## What you need to do
All records must be restated word for word.

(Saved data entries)
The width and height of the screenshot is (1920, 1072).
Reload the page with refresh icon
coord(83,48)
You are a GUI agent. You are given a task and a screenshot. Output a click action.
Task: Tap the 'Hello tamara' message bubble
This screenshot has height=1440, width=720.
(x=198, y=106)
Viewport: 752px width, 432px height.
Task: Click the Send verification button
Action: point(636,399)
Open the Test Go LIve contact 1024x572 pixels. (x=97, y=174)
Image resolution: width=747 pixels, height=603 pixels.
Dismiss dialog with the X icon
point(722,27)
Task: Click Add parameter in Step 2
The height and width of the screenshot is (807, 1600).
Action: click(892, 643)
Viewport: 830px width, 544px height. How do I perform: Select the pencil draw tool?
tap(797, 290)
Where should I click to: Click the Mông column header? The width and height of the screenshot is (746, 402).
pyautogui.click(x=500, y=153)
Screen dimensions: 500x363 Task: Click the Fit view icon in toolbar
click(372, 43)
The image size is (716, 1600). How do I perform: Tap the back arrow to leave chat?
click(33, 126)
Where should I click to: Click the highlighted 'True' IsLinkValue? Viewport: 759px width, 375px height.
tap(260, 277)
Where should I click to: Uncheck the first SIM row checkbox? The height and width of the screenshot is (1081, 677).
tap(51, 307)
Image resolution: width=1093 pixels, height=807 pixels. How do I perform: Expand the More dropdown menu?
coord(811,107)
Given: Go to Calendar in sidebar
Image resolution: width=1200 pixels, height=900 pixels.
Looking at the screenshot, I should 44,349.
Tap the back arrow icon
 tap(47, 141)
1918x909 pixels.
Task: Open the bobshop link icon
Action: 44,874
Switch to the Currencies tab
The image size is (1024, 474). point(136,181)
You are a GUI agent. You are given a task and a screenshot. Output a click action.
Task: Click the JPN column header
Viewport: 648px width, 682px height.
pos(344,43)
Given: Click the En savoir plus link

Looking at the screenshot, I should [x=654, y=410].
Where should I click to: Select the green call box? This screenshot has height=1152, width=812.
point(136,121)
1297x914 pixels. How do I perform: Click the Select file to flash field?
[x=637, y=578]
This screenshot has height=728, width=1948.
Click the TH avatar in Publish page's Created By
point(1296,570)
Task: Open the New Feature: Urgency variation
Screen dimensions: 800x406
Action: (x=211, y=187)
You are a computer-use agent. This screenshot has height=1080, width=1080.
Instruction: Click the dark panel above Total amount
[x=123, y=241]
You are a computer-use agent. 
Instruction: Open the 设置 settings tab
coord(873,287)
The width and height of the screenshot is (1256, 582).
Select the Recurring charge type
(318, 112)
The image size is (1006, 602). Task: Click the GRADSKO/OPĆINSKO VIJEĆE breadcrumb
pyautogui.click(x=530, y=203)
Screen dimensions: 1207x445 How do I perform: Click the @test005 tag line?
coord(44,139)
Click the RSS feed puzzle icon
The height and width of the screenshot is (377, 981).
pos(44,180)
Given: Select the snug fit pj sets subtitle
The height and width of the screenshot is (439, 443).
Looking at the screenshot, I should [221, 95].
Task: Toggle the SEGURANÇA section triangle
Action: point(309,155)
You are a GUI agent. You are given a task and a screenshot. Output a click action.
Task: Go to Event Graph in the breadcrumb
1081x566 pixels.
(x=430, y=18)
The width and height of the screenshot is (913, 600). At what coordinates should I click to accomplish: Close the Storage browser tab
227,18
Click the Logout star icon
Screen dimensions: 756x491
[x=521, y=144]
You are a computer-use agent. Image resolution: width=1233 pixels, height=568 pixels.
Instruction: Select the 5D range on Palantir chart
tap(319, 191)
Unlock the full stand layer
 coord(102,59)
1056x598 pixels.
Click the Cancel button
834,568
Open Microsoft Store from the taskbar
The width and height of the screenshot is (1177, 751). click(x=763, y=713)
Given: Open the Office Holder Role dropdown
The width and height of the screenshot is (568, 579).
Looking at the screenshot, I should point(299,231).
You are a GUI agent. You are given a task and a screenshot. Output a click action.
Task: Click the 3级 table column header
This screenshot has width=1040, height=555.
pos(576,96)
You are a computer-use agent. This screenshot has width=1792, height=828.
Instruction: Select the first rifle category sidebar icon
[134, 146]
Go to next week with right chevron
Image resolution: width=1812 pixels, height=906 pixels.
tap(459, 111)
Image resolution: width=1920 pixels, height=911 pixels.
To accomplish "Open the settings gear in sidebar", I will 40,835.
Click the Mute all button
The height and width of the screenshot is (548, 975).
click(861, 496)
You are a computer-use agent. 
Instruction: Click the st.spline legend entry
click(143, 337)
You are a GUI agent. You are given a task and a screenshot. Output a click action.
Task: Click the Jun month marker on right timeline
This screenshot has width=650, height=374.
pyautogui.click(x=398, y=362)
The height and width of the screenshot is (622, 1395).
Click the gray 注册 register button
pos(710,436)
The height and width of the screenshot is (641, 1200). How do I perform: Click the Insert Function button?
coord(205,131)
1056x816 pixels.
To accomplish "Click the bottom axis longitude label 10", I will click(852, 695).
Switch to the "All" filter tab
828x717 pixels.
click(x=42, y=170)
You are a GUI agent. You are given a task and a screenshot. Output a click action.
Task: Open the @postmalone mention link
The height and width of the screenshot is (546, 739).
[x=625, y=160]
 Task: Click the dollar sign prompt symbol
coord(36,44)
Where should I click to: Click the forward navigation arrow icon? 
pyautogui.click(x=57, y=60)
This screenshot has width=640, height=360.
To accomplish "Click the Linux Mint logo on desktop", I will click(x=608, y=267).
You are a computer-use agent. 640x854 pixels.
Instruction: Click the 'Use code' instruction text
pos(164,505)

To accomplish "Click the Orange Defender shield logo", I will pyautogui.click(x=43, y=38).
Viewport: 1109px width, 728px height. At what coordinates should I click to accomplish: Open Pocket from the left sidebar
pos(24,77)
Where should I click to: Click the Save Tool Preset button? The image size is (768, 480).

## Answer box
The width and height of the screenshot is (1920, 1072).
Reload the page with refresh icon
coord(83,48)
You are a GUI agent. You are given a task and a screenshot. Output a click action.
Task: Tap the 'Hello tamara' message bubble
This screenshot has height=1440, width=720.
(x=198, y=106)
Viewport: 752px width, 432px height.
Task: Click the Send verification button
Action: point(636,399)
Open the Test Go LIve contact 1024x572 pixels. (x=97, y=174)
Image resolution: width=747 pixels, height=603 pixels.
Dismiss dialog with the X icon
point(722,27)
Task: Click Add parameter in Step 2
The height and width of the screenshot is (807, 1600).
Action: click(892, 643)
Viewport: 830px width, 544px height. How do I perform: Select the pencil draw tool?
tap(797, 290)
Where should I click to: Click the Mông column header? The width and height of the screenshot is (746, 402).
pyautogui.click(x=500, y=153)
Screen dimensions: 500x363 Task: Click the Fit view icon in toolbar
click(372, 43)
The image size is (716, 1600). How do I perform: Tap the back arrow to leave chat?
click(33, 126)
Where should I click to: Click the highlighted 'True' IsLinkValue? Viewport: 759px width, 375px height.
tap(260, 277)
Where should I click to: Uncheck the first SIM row checkbox? The height and width of the screenshot is (1081, 677).
tap(51, 307)
Image resolution: width=1093 pixels, height=807 pixels. How do I perform: Expand the More dropdown menu?
coord(811,107)
Given: Go to Calendar in sidebar
Image resolution: width=1200 pixels, height=900 pixels.
Looking at the screenshot, I should 44,349.
Tap the back arrow icon
 tap(47, 141)
1918x909 pixels.
Task: Open the bobshop link icon
Action: 44,874
Switch to the Currencies tab
The image size is (1024, 474). point(136,181)
You are a GUI agent. You are given a task and a screenshot. Output a click action.
Task: Click the JPN column header
Viewport: 648px width, 682px height.
pos(344,43)
Given: Click the En savoir plus link

Looking at the screenshot, I should [x=654, y=410].
Where should I click to: Select the green call box? This screenshot has height=1152, width=812.
point(136,121)
1297x914 pixels. How do I perform: Click the Select file to flash field?
[x=637, y=578]
This screenshot has height=728, width=1948.
Click the TH avatar in Publish page's Created By
point(1296,570)
Task: Open the New Feature: Urgency variation
Screen dimensions: 800x406
Action: (x=211, y=187)
You are a computer-use agent. This screenshot has height=1080, width=1080.
Instruction: Click the dark panel above Total amount
[x=123, y=241]
You are a computer-use agent. 
Instruction: Open the 设置 settings tab
coord(873,287)
The width and height of the screenshot is (1256, 582).
Select the Recurring charge type
(318, 112)
The image size is (1006, 602). Task: Click the GRADSKO/OPĆINSKO VIJEĆE breadcrumb
pyautogui.click(x=530, y=203)
Screen dimensions: 1207x445 How do I perform: Click the @test005 tag line?
coord(44,139)
Click the RSS feed puzzle icon
The height and width of the screenshot is (377, 981).
pos(44,180)
Given: Select the snug fit pj sets subtitle
The height and width of the screenshot is (439, 443).
Looking at the screenshot, I should [221, 95].
Task: Toggle the SEGURANÇA section triangle
Action: point(309,155)
You are a GUI agent. You are given a task and a screenshot. Output a click action.
Task: Go to Event Graph in the breadcrumb
1081x566 pixels.
(x=430, y=18)
The width and height of the screenshot is (913, 600). At what coordinates should I click to accomplish: Close the Storage browser tab
227,18
Click the Logout star icon
Screen dimensions: 756x491
[x=521, y=144]
You are a computer-use agent. Image resolution: width=1233 pixels, height=568 pixels.
Instruction: Select the 5D range on Palantir chart
tap(319, 191)
Unlock the full stand layer
 coord(102,59)
1056x598 pixels.
Click the Cancel button
834,568
Open Microsoft Store from the taskbar
The width and height of the screenshot is (1177, 751). click(x=763, y=713)
Given: Open the Office Holder Role dropdown
The width and height of the screenshot is (568, 579).
Looking at the screenshot, I should point(299,231).
You are a GUI agent. You are given a task and a screenshot. Output a click action.
Task: Click the 3级 table column header
This screenshot has width=1040, height=555.
pos(576,96)
You are a computer-use agent. This screenshot has width=1792, height=828.
Instruction: Select the first rifle category sidebar icon
[134, 146]
Go to next week with right chevron
Image resolution: width=1812 pixels, height=906 pixels.
tap(459, 111)
Image resolution: width=1920 pixels, height=911 pixels.
To accomplish "Open the settings gear in sidebar", I will 40,835.
Click the Mute all button
The height and width of the screenshot is (548, 975).
click(861, 496)
You are a computer-use agent. 
Instruction: Click the st.spline legend entry
click(143, 337)
You are a GUI agent. You are given a task and a screenshot. Output a click action.
Task: Click the Jun month marker on right timeline
This screenshot has width=650, height=374.
pyautogui.click(x=398, y=362)
The height and width of the screenshot is (622, 1395).
Click the gray 注册 register button
pos(710,436)
The height and width of the screenshot is (641, 1200). How do I perform: Click the Insert Function button?
coord(205,131)
1056x816 pixels.
To accomplish "Click the bottom axis longitude label 10", I will click(852, 695).
Switch to the "All" filter tab
828x717 pixels.
click(x=42, y=170)
You are a GUI agent. You are given a task and a screenshot. Output a click action.
Task: Open the @postmalone mention link
The height and width of the screenshot is (546, 739).
[x=625, y=160]
 Task: Click the dollar sign prompt symbol
coord(36,44)
Where should I click to: Click the forward navigation arrow icon? 
pyautogui.click(x=57, y=60)
This screenshot has width=640, height=360.
To accomplish "Click the Linux Mint logo on desktop", I will click(x=608, y=267).
You are a computer-use agent. 640x854 pixels.
Instruction: Click the 'Use code' instruction text
pos(164,505)

To accomplish "Click the Orange Defender shield logo", I will pyautogui.click(x=43, y=38).
Viewport: 1109px width, 728px height. At what coordinates should I click to accomplish: Open Pocket from the left sidebar
pos(24,77)
Where should I click to: Click the Save Tool Preset button? The image size is (768, 480).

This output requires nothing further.